ASSIGNMENT: At the line that holds "Activate the Measure tool", start repeating, and keep going exactly through the final line of the material; include both ends and skip the pictures.

SUPPLIED DATA:
__________________________________________________
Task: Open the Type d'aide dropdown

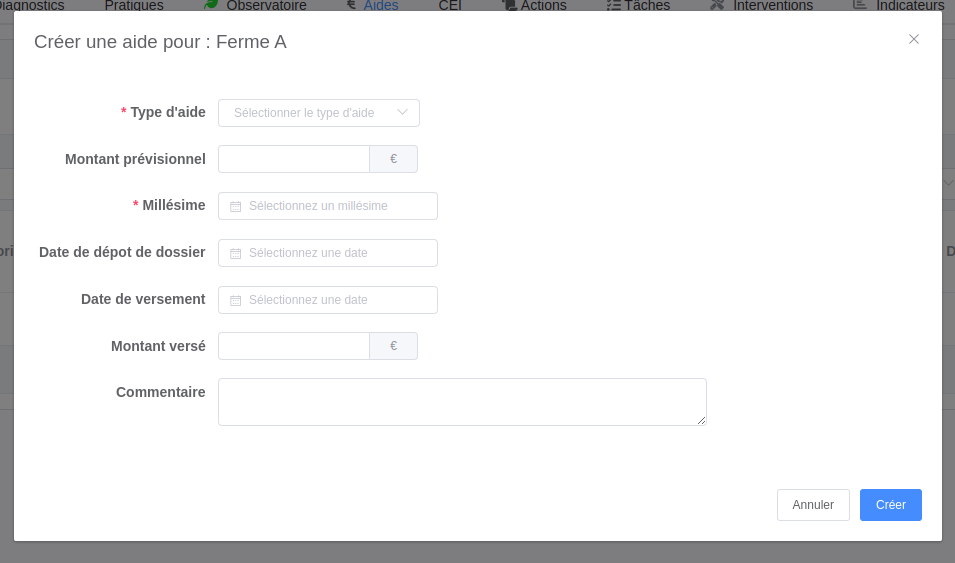Action: point(319,113)
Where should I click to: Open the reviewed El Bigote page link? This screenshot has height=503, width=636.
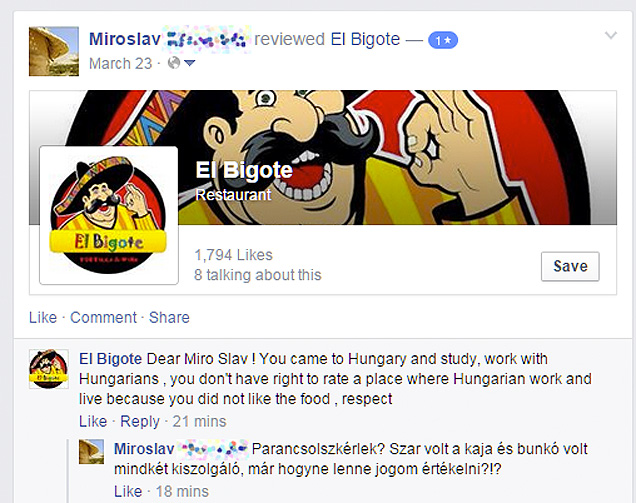(x=365, y=39)
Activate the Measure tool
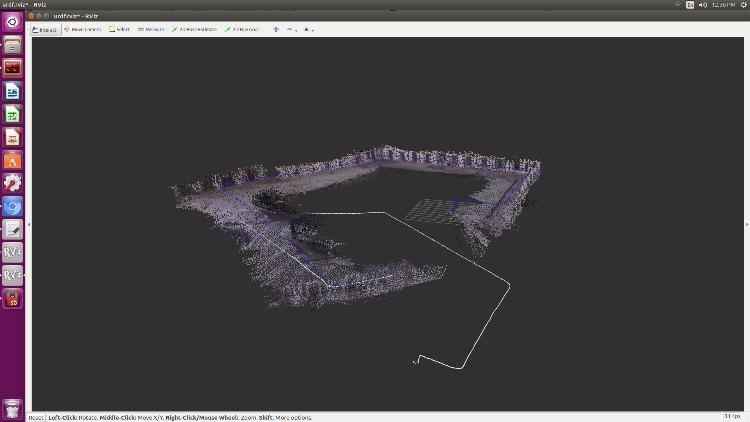The image size is (750, 422). [x=151, y=30]
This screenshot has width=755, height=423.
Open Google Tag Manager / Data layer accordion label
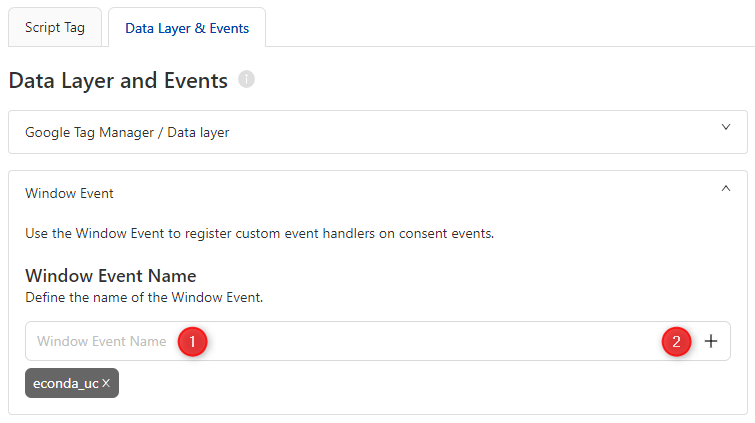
__________________________________________________
TASK OUTPUT:
Activate the Measure tool
The image size is (750, 422). [x=151, y=30]
This screenshot has width=755, height=423.
Open Google Tag Manager / Data layer accordion label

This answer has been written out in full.